Newborn lamb savagely attacked by Sea Eagle
A HORRIFIED farmer discovered a giant sea eagle shredding one of her newborn lambs.
Angry Rhona Duncan is blaming the death on the official policy of reintroducing the fearsome raptors to the east coast of Scotland.
The lamb was slaughtered at a farm eight miles north of Perth and around 40 miles from the nearest stretch of coastline.
Sea Eagles were reintroduced toScotlandin 2007 as part of a joint project by Scottish Natural Heritage (SNH) and Royal Society for Protection of Birds (RSPB).
Some 80 sea eagles – whose wingspans can be 8ft – are now living along the east coast. The organisers of the scheme promised farmers at the time that the birds would have sufficient natural prey not to attack livestock.
But Mrs Duncan, from Little Glenshee, near Bankfoot, discovered a sea eagle feasting on a lamb when she checked her flock earlier this week.
She said: “I couldn’t believe my eyes. I saw the huge bird feasting on something and I charged at it on my quad bike. It flew up into the air but dropped the carcass when it flew away and I saw that it was a new-born lamb.
“The poor thing was left with no ribcage, the bottom half of the skull was pulled out and its brains were scooped out. It’s just so surprising to see how much of it is gone.”
Mrs Duncan, 52, said the lamb, worth £25, was just born the night before the attack.
“It was a new-born lamb and the ewe was absolutely frantic. She was very upset and had obviously just licked the lamb over night.”

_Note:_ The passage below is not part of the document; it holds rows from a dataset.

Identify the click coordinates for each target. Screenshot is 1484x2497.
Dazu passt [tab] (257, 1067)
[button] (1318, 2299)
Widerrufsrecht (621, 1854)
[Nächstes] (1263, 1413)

Mrs Duncan said that the birds should never have been allowed to be re-introduced and is calling for the numbers to be controlled.
“I completely disagree with this. I’m not against conservation and I have worked with the RSPB in the past but I feel that no consideration for the ordinary man has been taken.
“It is sheer ignorance and stupidity that they’ve allowed these dangerous birds back into Scotland. I would like for the RSPB to stop encouraging them.
“A special license should be introduced for gamekeepers to be able to keep the numbers controlled. What happens when they over-breed and all of a sudden we’ll have far too many?”
A licence to reintroduce sea-eagles toScotlandwas granted to the RSPB and the Scottish National Heritage in 2007.
Since then, over 80 white-tailed chicks have been brought to Scotland from Norway.
The birds were introduced to the East coast of Scotland to re-establish numbers of the species which became extinct over 100 years ago.
And now they can be seen roaming the skies of Perth and Kinross,Fife and the Scottish Borders.
A spokeswoman for the RSPB said that the post-mortem would be carried out next week and that they will access the situation once the cause of death has been confirmed.
“Eagles would only feed on sick or weak lifestock but they could feed on new-born lambs. We’re not sure if it was an attack as the lamb could have been still-born.”
She added that a full consultation took place before the project got the green light in 2007.
“Before they starting arriving, a full consultation went ahead to make sure that enough natural prey would be available for them. “
A spokesperson for the SNH said that the case is being reviewed and until a post-mortem is carried out, the cause of death cannot be determined.
Ron Macdonald, SNH’s head of police and advice, said: “Our staff would like to find out all the facts, and see what measures can be taken to minimise further losses for Mrs Duncan.”